(Saved entries)
-- -- --
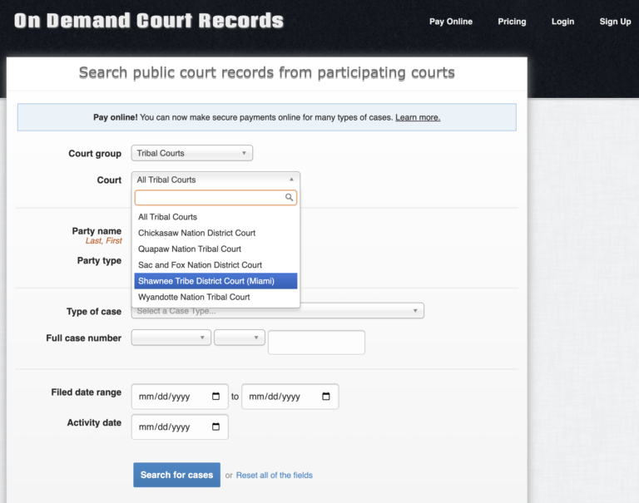Open calendar picker for filed end date
This screenshot has height=503, width=639.
pyautogui.click(x=326, y=397)
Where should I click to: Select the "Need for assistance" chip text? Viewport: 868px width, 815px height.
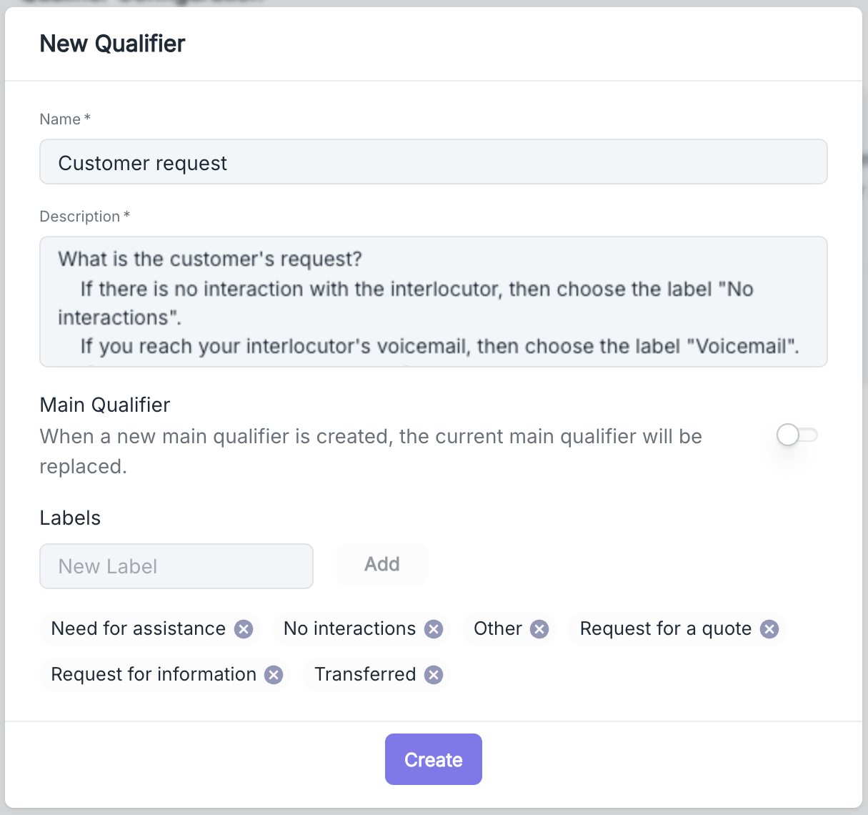tap(139, 629)
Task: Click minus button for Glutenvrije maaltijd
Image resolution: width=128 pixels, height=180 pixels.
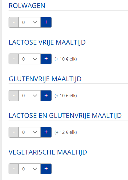Action: pos(14,96)
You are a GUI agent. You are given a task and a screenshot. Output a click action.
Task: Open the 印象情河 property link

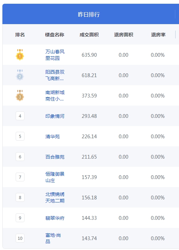pos(55,116)
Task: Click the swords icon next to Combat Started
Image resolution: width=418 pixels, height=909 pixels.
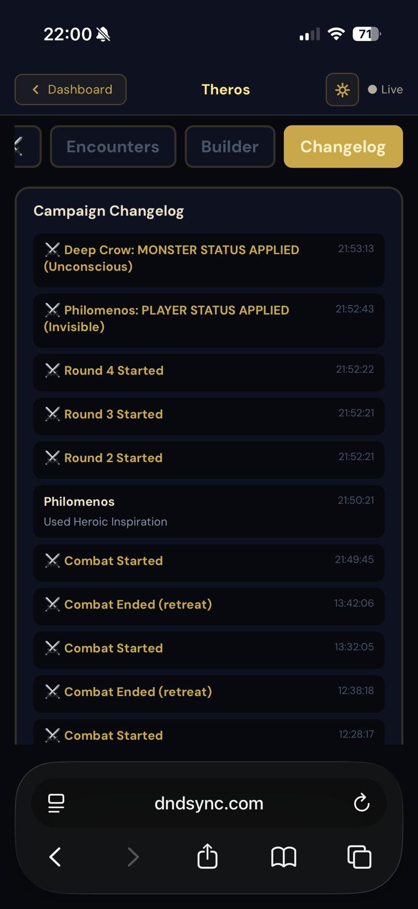Action: pyautogui.click(x=53, y=561)
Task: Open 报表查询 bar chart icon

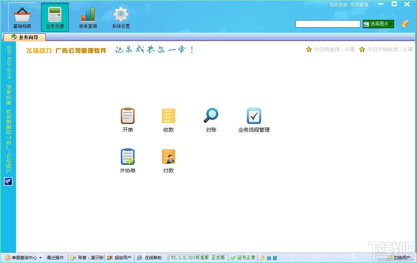Action: pyautogui.click(x=88, y=17)

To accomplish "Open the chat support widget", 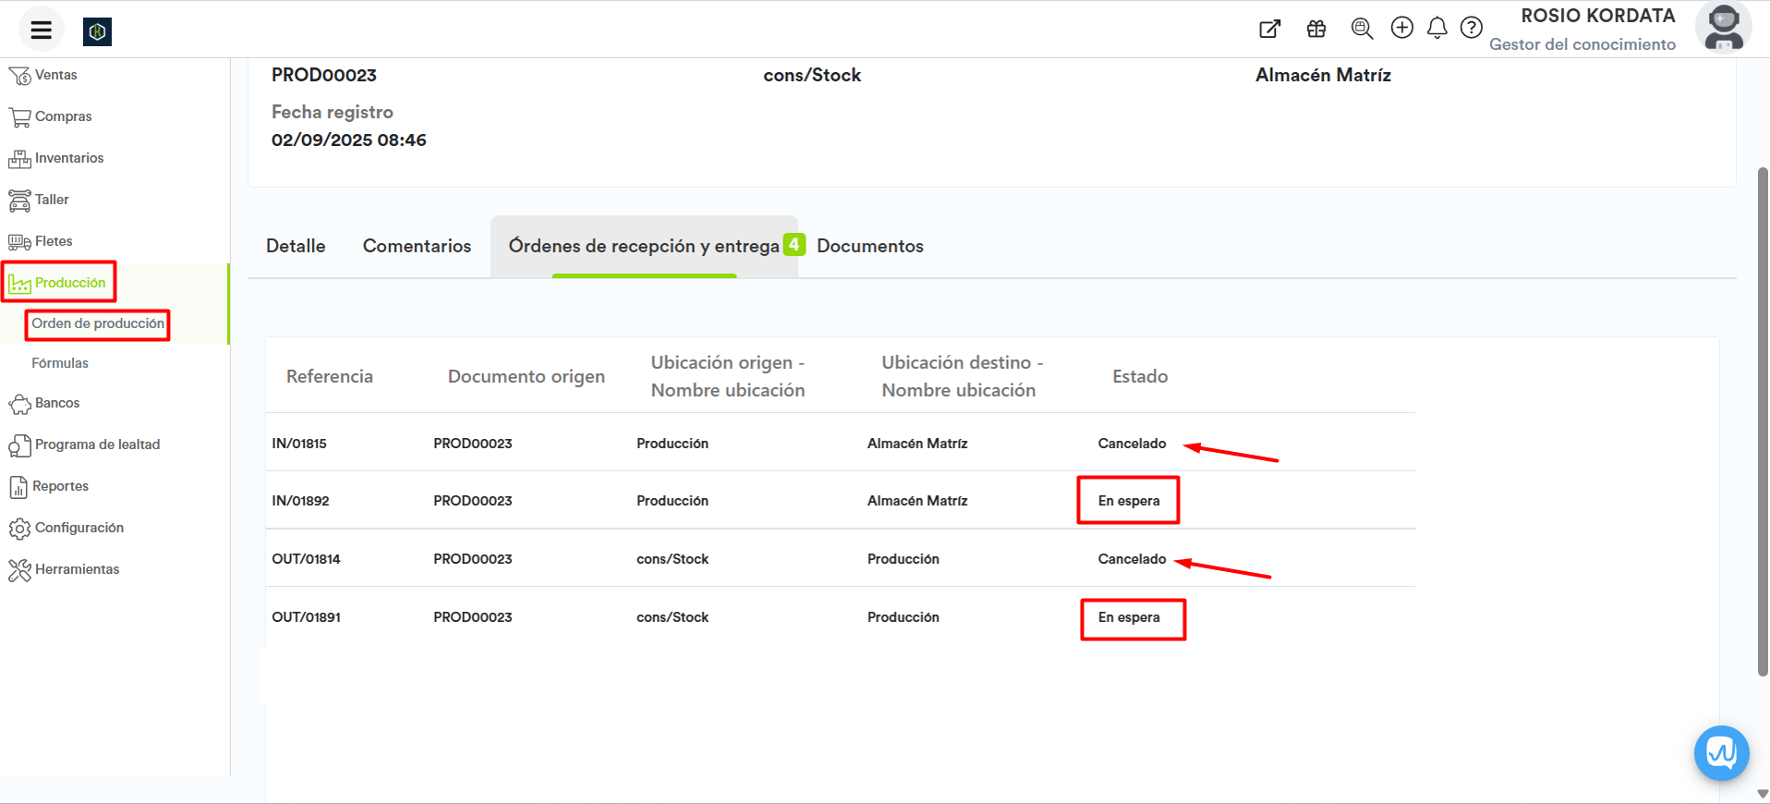I will pyautogui.click(x=1721, y=753).
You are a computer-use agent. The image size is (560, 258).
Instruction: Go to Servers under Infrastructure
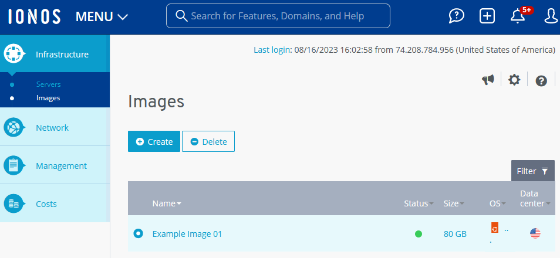tap(48, 84)
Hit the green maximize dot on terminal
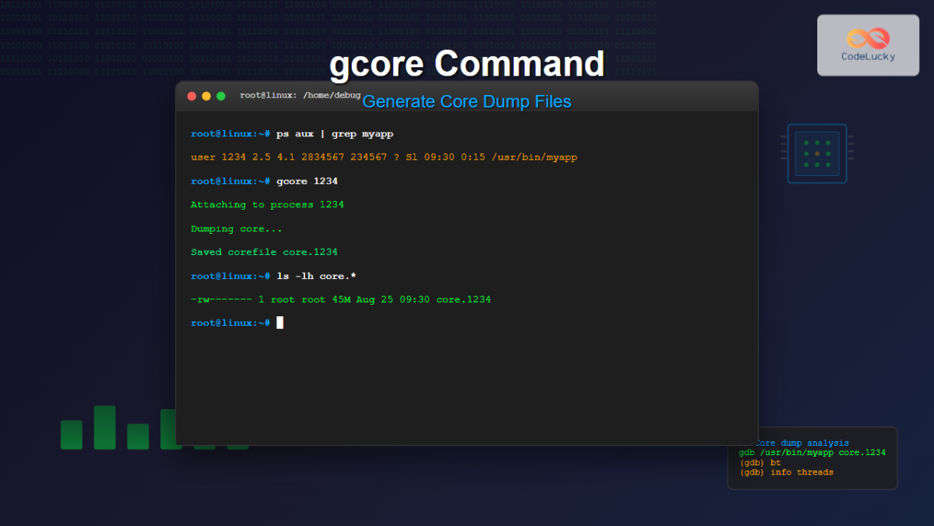The width and height of the screenshot is (934, 526). 221,96
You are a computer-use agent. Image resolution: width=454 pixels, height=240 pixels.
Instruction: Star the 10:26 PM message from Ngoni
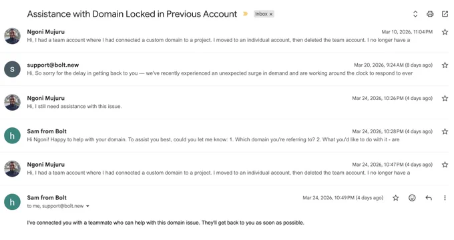(445, 98)
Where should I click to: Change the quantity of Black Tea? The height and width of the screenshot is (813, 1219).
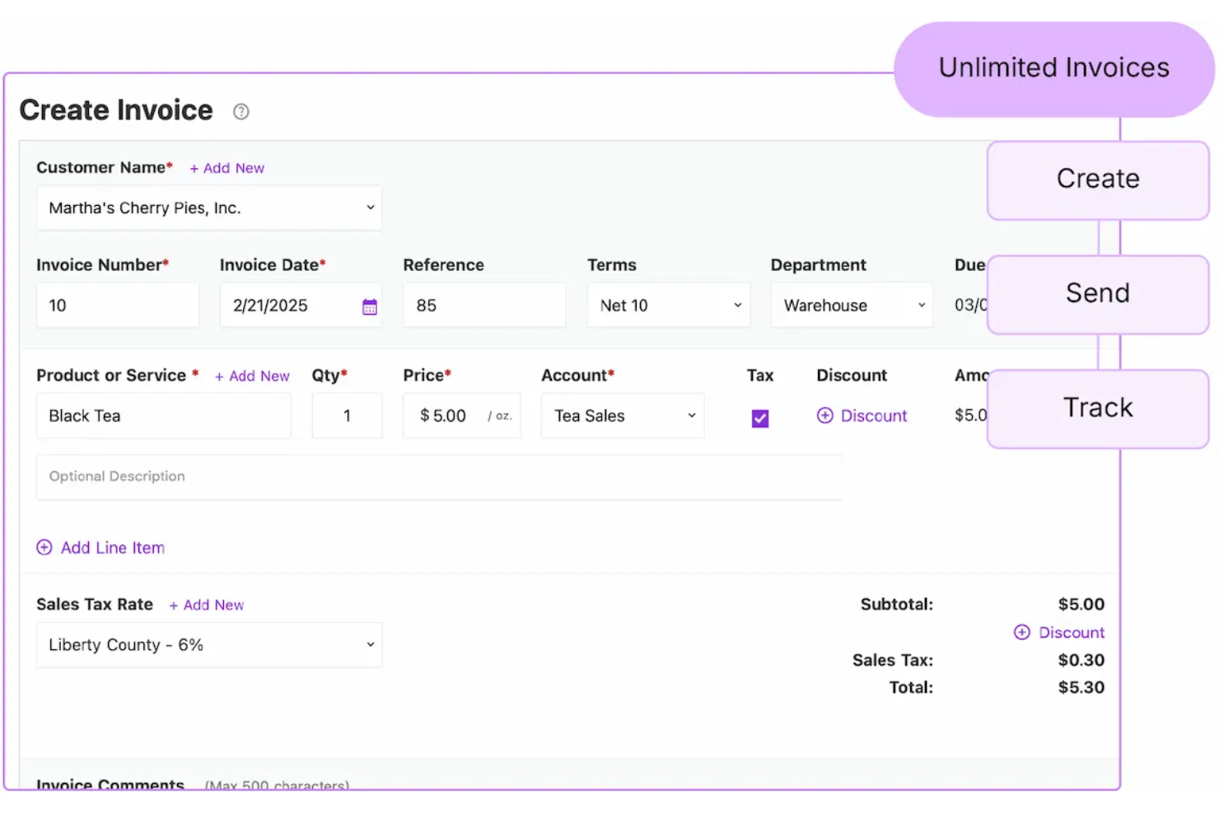347,415
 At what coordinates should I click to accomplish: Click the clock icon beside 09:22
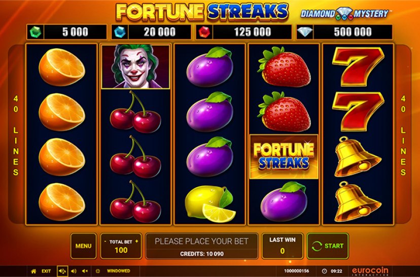pos(324,271)
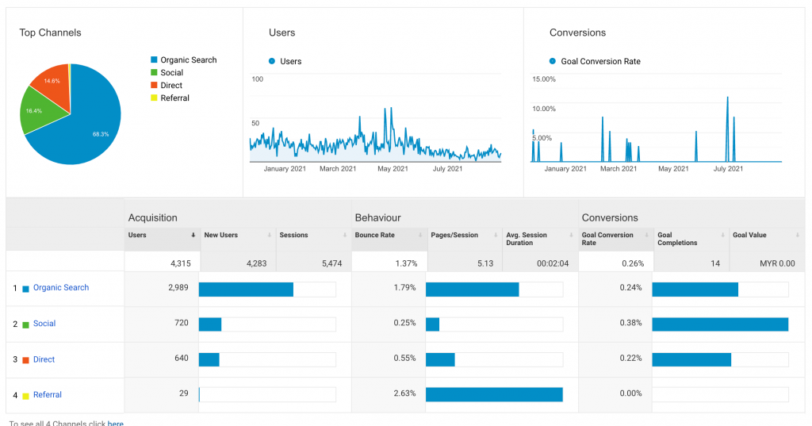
-- -- --
### [TO DO]
Copy out, from the records above, every line that holds the string "computer".

### [RESPONSE AREA]
You are a computer-use agent. The image size is (560, 258).
You are a computer-use agent. Image resolution: width=454 pixels, height=240 pixels.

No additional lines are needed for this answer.